Very interesting idea. Isn't this basically how Palm's WebOS works?

You can already do something quite close to this in SWT. The built-in
Browser control uses WebKit by default on a number of platforms, and
you can use ordinary SWT controls for the surrounding chrome.

Neil

On Thu, Oct 28, 2010 at 3:18 PM, Reinier Zwitserloot <[email protected]> wrote:
> Good point. If I had the time and the expertise, I'd love to write a
> library that lets you deploy apps as native executables on all major
> platforms, containing a webkit with some very basically moddable
> chrome around it (logo, title name, some buttons, not much more),
> which starts a jetty server, and all you have to do is write the app
> as a servlet. Sounds to me like a FAR nicer environment for
> programming a GUI than swing, though not quite as nice as JavaFX.

Complete the following:
• A. Answer these questions about the email exchange on SWT and WebKit:
(i) What does SWT's built-in Browser control use by default on a number of platforms?
(ii) In the proposed library, what would the app be written as?
(iii) What kind of server would the proposed library start?
• B. Carry on the email exchange about SWT and WebKit from its final line.
The rows have no connection to the email exchange.

Extracted data entries

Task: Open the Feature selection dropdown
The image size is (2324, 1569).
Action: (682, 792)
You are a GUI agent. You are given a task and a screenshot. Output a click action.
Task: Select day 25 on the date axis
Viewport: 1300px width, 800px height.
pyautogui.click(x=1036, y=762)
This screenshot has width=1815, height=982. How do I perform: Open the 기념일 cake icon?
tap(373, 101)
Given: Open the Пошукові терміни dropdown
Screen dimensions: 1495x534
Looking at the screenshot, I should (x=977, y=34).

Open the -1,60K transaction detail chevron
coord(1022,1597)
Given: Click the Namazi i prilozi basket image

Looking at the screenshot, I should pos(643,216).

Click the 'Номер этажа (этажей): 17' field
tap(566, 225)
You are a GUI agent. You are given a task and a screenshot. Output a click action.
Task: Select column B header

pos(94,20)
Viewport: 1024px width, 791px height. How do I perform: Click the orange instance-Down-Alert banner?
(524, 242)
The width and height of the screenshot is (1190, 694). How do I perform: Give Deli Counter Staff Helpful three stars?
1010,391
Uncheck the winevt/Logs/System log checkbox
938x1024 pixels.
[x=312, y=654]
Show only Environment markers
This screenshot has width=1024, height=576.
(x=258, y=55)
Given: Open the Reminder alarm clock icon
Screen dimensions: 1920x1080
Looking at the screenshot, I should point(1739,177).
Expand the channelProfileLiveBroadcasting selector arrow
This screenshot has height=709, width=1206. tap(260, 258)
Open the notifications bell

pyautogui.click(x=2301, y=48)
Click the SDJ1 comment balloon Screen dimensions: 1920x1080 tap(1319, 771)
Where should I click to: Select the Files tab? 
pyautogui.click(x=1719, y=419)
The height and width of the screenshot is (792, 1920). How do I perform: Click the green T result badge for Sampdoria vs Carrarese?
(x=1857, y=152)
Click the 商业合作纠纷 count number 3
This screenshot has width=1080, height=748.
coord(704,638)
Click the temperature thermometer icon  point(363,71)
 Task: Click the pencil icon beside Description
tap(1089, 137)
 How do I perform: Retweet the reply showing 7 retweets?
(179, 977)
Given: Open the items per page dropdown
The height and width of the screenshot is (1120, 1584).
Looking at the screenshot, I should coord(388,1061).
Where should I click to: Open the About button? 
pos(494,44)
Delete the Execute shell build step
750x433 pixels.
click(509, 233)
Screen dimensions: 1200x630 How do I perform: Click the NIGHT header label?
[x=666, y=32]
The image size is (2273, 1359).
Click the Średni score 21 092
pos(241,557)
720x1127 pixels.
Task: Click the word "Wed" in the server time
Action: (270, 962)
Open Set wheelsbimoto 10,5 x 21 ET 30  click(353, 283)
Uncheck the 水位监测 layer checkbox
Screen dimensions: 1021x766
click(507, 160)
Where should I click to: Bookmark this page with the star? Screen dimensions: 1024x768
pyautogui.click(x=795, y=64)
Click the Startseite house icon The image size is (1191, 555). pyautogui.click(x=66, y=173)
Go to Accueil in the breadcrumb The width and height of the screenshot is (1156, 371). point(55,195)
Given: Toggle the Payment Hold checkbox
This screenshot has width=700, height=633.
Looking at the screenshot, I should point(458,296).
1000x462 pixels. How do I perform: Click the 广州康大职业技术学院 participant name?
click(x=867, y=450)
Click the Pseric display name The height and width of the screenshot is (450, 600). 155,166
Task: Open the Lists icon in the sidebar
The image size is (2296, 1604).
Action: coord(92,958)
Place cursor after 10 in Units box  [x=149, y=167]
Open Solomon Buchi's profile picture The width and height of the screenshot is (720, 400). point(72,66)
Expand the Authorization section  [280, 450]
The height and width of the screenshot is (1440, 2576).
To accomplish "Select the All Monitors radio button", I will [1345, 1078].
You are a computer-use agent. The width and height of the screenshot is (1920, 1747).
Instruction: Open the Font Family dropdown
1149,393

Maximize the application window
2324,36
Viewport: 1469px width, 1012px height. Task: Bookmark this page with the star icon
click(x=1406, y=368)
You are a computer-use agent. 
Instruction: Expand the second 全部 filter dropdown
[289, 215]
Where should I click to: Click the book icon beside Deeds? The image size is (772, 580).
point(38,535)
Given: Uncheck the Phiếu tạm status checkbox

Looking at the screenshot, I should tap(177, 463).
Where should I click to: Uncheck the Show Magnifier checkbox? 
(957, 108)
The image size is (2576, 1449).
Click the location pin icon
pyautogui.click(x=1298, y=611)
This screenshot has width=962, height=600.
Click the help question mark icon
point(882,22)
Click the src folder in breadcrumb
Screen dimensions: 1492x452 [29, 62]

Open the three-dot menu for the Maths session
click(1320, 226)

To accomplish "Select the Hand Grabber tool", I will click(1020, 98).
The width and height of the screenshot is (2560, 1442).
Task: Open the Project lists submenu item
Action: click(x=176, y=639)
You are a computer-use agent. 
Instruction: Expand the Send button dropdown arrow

Expected results:
• A.
(i) WebKit
(ii) A servlet
(iii) A jetty server

• B.
> Close though. If you are assured you can use all the latest and
> greatest HTML features because of a guaranteed updated webkit running
> your webapp, programming in vanilla HTML+CSS+JavaScript is great. For
> macs it could include a JVM :0
>
> Unfortunately that's not really my forté :(
>
> On Oct 28, 3:29 pm, Ruben Reusser <[email protected]> wrote:
>> We're currently working on a desktop app using a java backend and an extjs
>> frontend with an embedded browser. It's more of a business app but it seems
>> to work quite well. It looks good out of the box, the components are feature
>> rich and the developers are already familiar with the concepts. The
>> application can run as a desktop app or as a web application. Seems to me an
>> easier approach than writing a Swing app with more bang for the buck (don't
>> get me wrong, I love swing)
>>
>> Ruben
>>
>> [1]http://ruben42.wordpress.com/2010/10/20/writing-a-thick-client-java-a...
>>
>> On Thu, Oct 28, 2010 at 3:25 AM, Reinier Zwitserloot 
>> <[email protected]>wrote:
>>
>>
>>
>>
>>
>>
>>
>> > On Oct 27, 6:21 pm, CKoerner <[email protected]> wrote:
>> > > But then I think of Eclipse/Netbeans and I wonder. Could you write
>> > > those in say, Javascript w/Canvas (thinking Bespin), dash of platform
>> > > specific C++ for bottlenecks?
>>
>> > Yes.
>>
>> > > Or maybe in Adobe Air?
>>
>> > As dead as java desktop is.
>>
>> > > What does the future really hold for Java on the desktop? A rebirth, a
>> > > slow death, ???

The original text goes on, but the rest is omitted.